Predicting the tensile strength of polyester/viscose blended open-end rotor spun yarns using artificial neural network and statistical models


Erdem K., Yürek O.

Industria Textila, vol.62, no.2, pp.81-87, 2011 (SCI-Expanded) identifier

  • Publication Type: Article / Article
  • Volume: 62 Issue: 2
  • Publication Date: 2011
  • Journal Name: Industria Textila
  • Journal Indexes: Science Citation Index Expanded (SCI-EXPANDED), Scopus
  • Page Numbers: pp.81-87
  • Keywords: Artificial neural network, Blend, OE-rotor spinning, Polyester, Simplex lattice design, Tensile strength, Viscose
  • Erciyes University Affiliated: Yes

Abstract

In this study, an Artificia Neural Network (ANN) and a statistical model were developed to predict the tensile strength of polyester/viscose blended open-end rotor spun yarns.
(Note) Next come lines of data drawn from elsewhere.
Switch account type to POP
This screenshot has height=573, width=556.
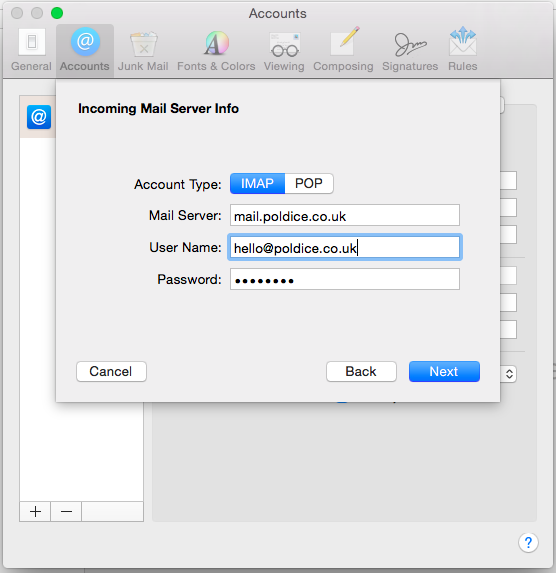coord(309,183)
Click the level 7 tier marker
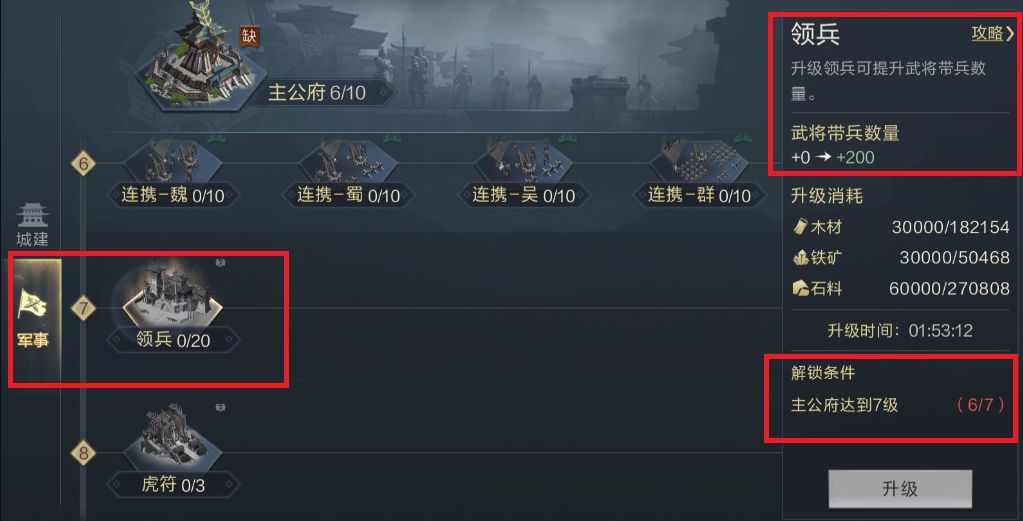1023x521 pixels. [x=83, y=307]
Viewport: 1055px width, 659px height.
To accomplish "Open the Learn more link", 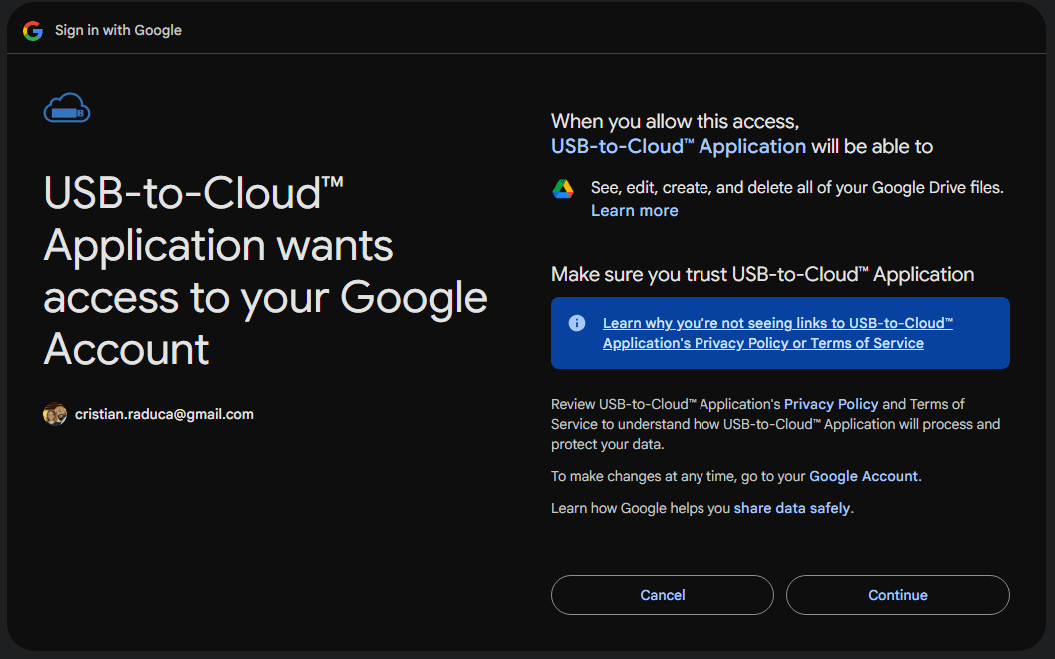I will [x=634, y=211].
Seven different blend ratios of polyester/viscose slivers were produced and these slivers are manufactured with four different rotor speed and four different yarn counts in the rotor spinning machine. A Back Propagation Multi Layer Perception (MLP) network and a mixture process crossed regression model with two mixture components (polyester and viscose blend ratios) and two process variables (yarn count and rotor speed) were developed to predict the tensile properties of polyester/viscose blended open-end rotor spun yarns. In conclusion, both ANN, and the statistical model have given satisfactory predictions; however, the predictions of ANN gave relatively more reliable results than those of the statistical models. Since the prediction capacity of statistical models is also obtained as satisfactory, it can also be used for the strength prediction of yarns, because of its simplicity and non-complex structure.